(To do): Would you return the full listing exactly, with nothing altered?
•••
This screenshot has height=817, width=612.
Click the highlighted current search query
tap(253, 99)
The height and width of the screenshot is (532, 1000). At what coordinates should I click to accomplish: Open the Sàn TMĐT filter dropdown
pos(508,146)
•••
(Task solution):
This screenshot has height=817, width=612.
Click the highlighted current search query
tap(253, 99)
The height and width of the screenshot is (532, 1000). At what coordinates should I click to accomplish: Open the Sàn TMĐT filter dropdown
pos(508,146)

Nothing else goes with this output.